In terms of memory usage during the conversion process, GEN2VCF had the least memory usage among the methods (Fig. 3). Oncofunco and Pysam use more memory than GEN2VCF to generate the VCF file. When using BCFtools and QCTOOL with PySAM, memory usage was comparable to other methods. For the conversion process, as the sample size increased, the difference in memory usage of other methods increased compared to that of GEN2VCF. When a 1 Mb GEN file with 5000 samples was used as the input, GEN2VCF showed a 7.4–1770-fold decrease in memory usage compared to other methods.

Fig. 3
figure 3

Memory usage comparison among four methods

Discussion

In this study, we developed a new tool to convert the IMPUTE output (GEN format) to VCF with GT, GP, and DS in a single process. The performance of GEN2VCF was compared with three possible pipelines using existing tools. As a result, GEN2VCF showed at least a 1.4-fold decrease in processing time during the conversion. Moreover, GEN2VCF showed the lowest memory usage; at least a 7.4-fold decrease in memory usage was observed when converting a 1 Mb GEN file of 5000 samples. The difference in memory usage was greater by increasing the number of samples for conversion. The memory usage is very important in cases handling millions of samples of whole genome imputed genotypes using a parallel computing environment. Since the maximum memory of a node of a parallel computing environment is limited, large memory usage may produce inefficiencies in the use of computing power for converting GEN files. The increased performance of GEN2VCF was achieved by programming a dedicated conversion software using a high-level C language, minimizing memory usage by processing GEN file line by line appending to a temporary buffer, fast conversion of floating point to string via a custom function. Our results showed that GEN2VCF is an efficient and convenient tool for converting a GEN file to a VCF file with GT, GP, and DS.

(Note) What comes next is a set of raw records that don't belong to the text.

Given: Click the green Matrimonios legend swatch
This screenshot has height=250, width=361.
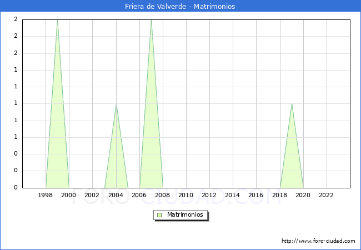Looking at the screenshot, I should coord(159,215).
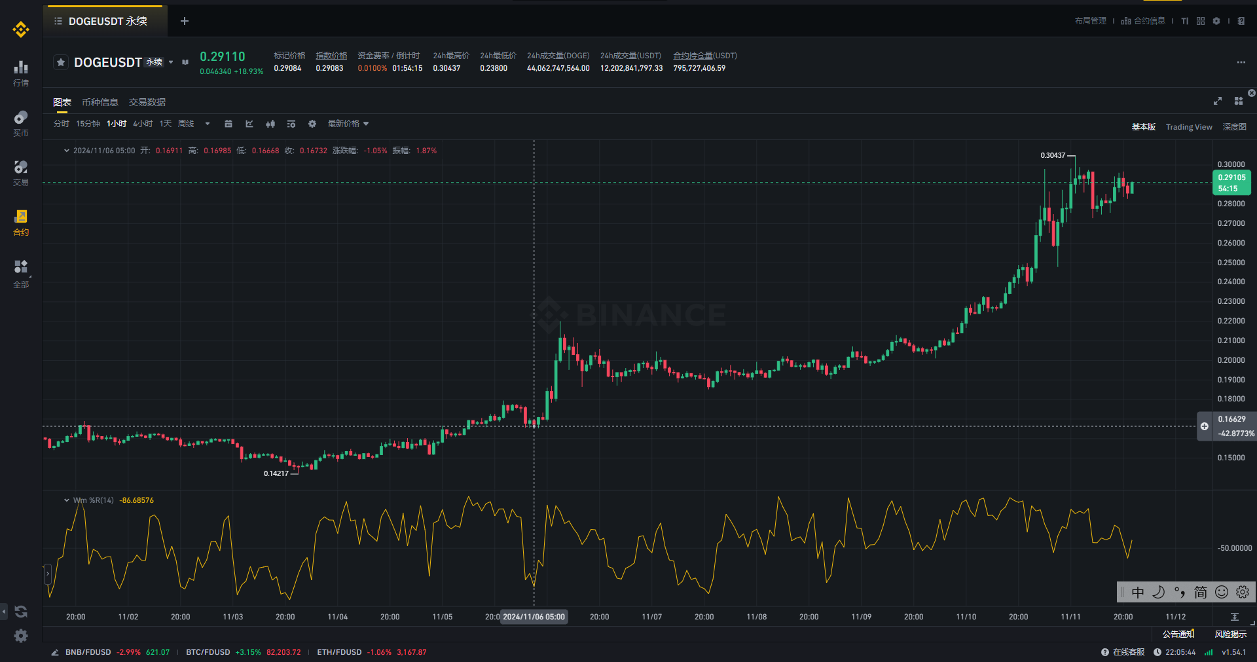Add a new tab with the plus button
This screenshot has height=662, width=1257.
(x=185, y=21)
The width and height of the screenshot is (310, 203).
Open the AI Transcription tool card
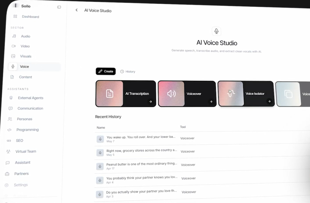[x=126, y=94]
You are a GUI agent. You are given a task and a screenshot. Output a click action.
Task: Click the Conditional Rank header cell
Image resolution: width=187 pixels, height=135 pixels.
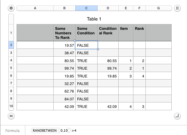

In addition to the more efficient performance, GEN2VCF provides users with a convenient option of standard input and output for data processing. This feature is particularly useful in implementing GEN2VCF with various different software packages by piping and redirection. For example, an association test can be performed in a single command line by piping a GEN file management tool (i.e., QCTOOL), GEN2VCF, and association software supporting the VCF. Also, the application can be more efficient in managing storage space if used with a compressed imputation output. Imputed genotype data of millions of samples are typically hundreds of terabytes. For example, the BGEN format can significantly save storage space because it has a smaller file size than files with GEN format (Band and Marchini 2018; Bycroft et al. 2018). Indeed, about half a million samples of whole genome imputation data in the UK Biobank required about 2.1 Tb of file space (Bycroft et al. 2018). In a pipelined command, GEN2VCF can handle a standard output from QCTOOL (which converts BGEN files to GEN files), convert GEN format to VCF with GT, GP, and DS, and then the VCF data can also be redirected to other software packages.

In conclusion, GEN2VCF provides users not only efficient conversion from GEN format to VCF with GT, GP, and DS, but also great flexibility in implementation with other software packages in a pipelined command.